Some further attempts have produced the right layout, but the N/% are incorrect and duplicated between the strata values:
df <- data.frame(id=1:11,
a=c('red', 'blue', 'red', 'red', 'blue', 'red', 'blue', 'blue', 'blue', 'red', 'blue'),
b=c('yes', 'yes', 'yes', 'no', 'yes', 'no', 'yes', 'yes', 'yes', 'no', 'no'),
x=c('cheese', 'cheese', 'steak', 'steak', 'cheese', 'steak', 'steak', 'cheese', 'steak', 'steak', 'cheese'),
d=c(22, 82, 44, 56, 27, 61, 22, 19, 38, 47, 38)
)
df$a <- factor(df$a)
df$b <- factor(df$b)
df$x <- factor(df$x)
df$d <- factor(df$d)
t3 <- df %>%
select(b, d) %>%
mutate(b = paste("b=", b)) %>%
tbl_summary(by = b,
missing = "no"
)
t4 <- df %>%
select(x, d) %>%
mutate(x = paste("x=", x)) %>%
tbl_summary(by = x,
missing = "no"
)
df %>% tbl_strata(
strata = a,
.tbl_fun =
~tbl_merge(
tbls = list(t3, t4)
),
.header = "**a={strata}**, N = {n}"
)
I moved the tbl_strata
from each table to instead happen on the merged version, and passed the tbl_merge
(which isn't ~ .x %>%
) to tbl_strata
.
This is close, if I can fix the values for d
which are incorrectly duplicated between values of a
.
Hope this is what you're after!
library(gtsummary)
packageVersion("gtsummary")
#> [1] '1.7.2'
df <- data.frame(id=1:10,
a=c('red', 'blue', 'red', 'red', 'blue', 'red', 'blue', 'blue', 'blue', 'red'),
b=c('yes', 'yes', 'yes', 'no', 'yes', 'no', 'yes', 'yes', 'yes', 'no'),
c=c('cheese', 'cheese', 'steak', 'steak', 'cheese', 'steak', 'steak', 'cheese', 'steak', 'steak'),
d=c(22, 82, 44, 56, 27, 61, 22, 19, 38, 47)
)
df$a <- factor(df$a)
df$b <- factor(df$b)
df$c <- factor(df$c)
df$d <- factor(df$d)
# first create a function to create half of the table
tbl_summary_half_merge <- function(data, by, include) {
purrr::map(
by,
~tbl_summary(data, by = all_of(.x), include = all_of(include)) |>
modify_header(all_stat_cols() ~ paste0("**", .x, " = {level}**"))
) |>
tbl_merge(tab_spanner = FALSE)
}
# testing our first function
tbl_summary_half_merge(df, by = c("b", "c"), include = "d") |> as_kable()

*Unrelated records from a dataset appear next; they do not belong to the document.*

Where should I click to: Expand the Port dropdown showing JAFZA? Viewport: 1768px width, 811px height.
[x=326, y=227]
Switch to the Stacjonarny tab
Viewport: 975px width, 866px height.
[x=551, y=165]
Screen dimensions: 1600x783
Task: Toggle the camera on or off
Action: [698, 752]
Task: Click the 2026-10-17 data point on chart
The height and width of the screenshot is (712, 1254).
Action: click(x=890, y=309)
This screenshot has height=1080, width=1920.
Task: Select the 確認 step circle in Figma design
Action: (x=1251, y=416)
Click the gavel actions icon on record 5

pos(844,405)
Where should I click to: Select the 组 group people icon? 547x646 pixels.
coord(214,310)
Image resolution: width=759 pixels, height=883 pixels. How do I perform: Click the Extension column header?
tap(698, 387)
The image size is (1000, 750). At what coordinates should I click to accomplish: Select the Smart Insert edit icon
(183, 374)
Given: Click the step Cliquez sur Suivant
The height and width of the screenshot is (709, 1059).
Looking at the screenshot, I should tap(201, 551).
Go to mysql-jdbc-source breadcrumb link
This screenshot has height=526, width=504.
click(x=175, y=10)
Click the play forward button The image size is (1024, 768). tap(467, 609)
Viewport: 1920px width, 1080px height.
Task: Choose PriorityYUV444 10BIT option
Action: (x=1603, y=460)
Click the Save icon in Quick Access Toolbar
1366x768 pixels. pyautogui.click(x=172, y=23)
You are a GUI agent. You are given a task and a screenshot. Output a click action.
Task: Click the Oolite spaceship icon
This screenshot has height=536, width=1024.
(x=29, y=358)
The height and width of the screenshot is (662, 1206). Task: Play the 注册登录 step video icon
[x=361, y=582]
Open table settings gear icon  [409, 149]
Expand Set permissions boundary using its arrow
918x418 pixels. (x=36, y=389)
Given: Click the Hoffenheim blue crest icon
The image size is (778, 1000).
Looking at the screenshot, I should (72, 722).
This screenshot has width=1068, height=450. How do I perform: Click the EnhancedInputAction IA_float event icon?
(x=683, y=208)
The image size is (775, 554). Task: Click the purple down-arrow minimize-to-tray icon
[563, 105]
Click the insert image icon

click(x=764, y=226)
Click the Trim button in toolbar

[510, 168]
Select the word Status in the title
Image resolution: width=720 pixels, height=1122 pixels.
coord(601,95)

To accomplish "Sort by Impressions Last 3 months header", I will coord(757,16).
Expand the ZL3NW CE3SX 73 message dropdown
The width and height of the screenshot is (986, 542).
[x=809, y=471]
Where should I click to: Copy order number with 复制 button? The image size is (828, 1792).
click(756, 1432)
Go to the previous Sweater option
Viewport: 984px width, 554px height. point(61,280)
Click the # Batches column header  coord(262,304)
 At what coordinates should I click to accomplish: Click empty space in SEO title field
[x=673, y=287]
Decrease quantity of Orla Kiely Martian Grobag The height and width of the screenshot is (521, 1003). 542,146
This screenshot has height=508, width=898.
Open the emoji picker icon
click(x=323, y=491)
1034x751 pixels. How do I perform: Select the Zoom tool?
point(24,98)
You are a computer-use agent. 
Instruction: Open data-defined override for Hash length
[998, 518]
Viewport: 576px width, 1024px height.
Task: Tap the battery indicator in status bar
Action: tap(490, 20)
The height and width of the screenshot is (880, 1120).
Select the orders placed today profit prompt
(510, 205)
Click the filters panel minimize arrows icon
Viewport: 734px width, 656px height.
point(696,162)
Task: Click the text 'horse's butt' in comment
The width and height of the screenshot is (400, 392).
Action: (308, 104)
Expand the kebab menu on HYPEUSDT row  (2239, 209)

Characteristic | b = no | b = yes | c = cheese | c = steak |
---|---|---|---|---|
d | ||||
19 | 0 (0%) | 1 (14%) | 1 (25%) | 0 (0%) |
22 | 0 (0%) | 2 (29%) | 1 (25%) | 1 (17%) |
27 | 0 (0%) | 1 (14%) | 1 (25%) | 0 (0%) |
38 | 0 (0%) | 1 (14%) | 0 (0%) | 1 (17%) |
44 | 0 (0%) | 1 (14%) | 0 (0%) | 1 (17%) |
47 | 1 (33%) | 0 (0%) | 0 (0%) | 1 (17%) |
56 | 1 (33%) | 0 (0%) | 0 (0%) | 1 (17%) |
61 | 1 (33%) | 0 (0%) | 0 (0%) | 1 (17%) |
82 | 0 (0%) | 1 (14%) | 1 (25%) | 0 (0%) |
# now use that function with tbl_strata()
tbl <-
tbl_strata(
df,
strata = "a",
.tbl_fun =
~tbl_summary_half_merge(.x, by = c("b", "c"), include = "d"),
.header = "**a = {strata}**"
)
Created on 2024-04-30 with reprex v2.1.0